Host Souls

100 Screenshots (3840 x 2160), color, 2021.

A fantasy character in front of an obelisk. In the foreground, a window report an huge number.

A quiet space in which to rest one’s weary limbs. A regenerating bonfire full of unexpected hopes, a vague mute chatting of busy inhabitants.

The nexus of Dark Souls II comes in the form of a small village camp where you can enjoy the absence of enemies and a beautiful, perennial, sunrise framed along the peak of a hill overlooking the sea. In the same place of peace, a place where the player’s organs and spirit can rest, there is a sort of cemetery mausoleum, enthroned on a raised stone platform, where new, invisible corpses accumulated by the players are updated day by day.

The structure works as a calculation tool: at each new death – online – of a player (therefore of an avatar), the count is increased by one unit. Each death is added up. This tool grafted in the game design allows us to meditate (as well as calculate) on our relationship with our virtual counterparts, on the concept of epistemological proxy attributed to a simulacrum, and on our evolutionary relationship with these “life forms” more and more organically linked to us.

For 100 days I returned to the world of Dark Souls II, documenting every day the number of total deaths reached by the players, the game, and, therefore, the system.

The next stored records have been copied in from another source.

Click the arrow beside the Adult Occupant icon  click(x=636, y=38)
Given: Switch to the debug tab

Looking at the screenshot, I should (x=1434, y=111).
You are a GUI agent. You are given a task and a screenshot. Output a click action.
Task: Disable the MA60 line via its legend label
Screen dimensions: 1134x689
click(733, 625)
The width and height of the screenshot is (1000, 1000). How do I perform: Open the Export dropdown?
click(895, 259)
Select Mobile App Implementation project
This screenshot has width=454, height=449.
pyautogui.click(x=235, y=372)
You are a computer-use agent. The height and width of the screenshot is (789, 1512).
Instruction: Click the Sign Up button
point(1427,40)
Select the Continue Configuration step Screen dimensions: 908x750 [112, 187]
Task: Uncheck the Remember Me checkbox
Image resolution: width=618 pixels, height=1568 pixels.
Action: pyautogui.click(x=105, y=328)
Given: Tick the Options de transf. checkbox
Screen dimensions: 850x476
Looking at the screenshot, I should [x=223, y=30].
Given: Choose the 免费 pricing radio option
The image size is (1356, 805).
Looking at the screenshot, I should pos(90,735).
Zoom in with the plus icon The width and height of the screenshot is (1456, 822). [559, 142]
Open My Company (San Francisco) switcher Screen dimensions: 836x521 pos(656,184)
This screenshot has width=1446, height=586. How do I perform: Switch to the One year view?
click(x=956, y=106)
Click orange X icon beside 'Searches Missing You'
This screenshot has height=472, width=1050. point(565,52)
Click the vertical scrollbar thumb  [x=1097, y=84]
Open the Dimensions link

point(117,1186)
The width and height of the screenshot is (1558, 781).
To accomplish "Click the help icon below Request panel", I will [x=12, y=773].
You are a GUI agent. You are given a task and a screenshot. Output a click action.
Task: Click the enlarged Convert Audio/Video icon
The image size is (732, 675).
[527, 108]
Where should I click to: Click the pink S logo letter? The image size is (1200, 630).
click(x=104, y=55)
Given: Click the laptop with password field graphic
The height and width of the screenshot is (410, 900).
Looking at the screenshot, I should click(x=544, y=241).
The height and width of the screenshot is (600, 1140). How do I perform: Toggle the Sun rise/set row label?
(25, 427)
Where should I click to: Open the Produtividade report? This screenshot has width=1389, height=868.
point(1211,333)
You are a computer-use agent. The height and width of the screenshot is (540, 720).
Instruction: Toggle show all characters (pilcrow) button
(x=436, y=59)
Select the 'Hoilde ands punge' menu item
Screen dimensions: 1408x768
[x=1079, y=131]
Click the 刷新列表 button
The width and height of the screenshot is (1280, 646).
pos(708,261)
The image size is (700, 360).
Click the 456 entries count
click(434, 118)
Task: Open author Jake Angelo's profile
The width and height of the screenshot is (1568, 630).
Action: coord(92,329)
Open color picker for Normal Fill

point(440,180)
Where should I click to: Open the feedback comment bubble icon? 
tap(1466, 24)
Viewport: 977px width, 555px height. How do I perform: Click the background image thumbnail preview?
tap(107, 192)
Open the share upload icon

In my documentation I also marked specific days and times, reporting the exact death counting added in the time of a day compared to another specific time in the previous day. All of this data is reported within an Excel file.

Each day’s count corresponds to a screenshot. In all, the visual documentation consists of 100 screenshots reporting the total number of deaths at the time of capture of each specific screenshot.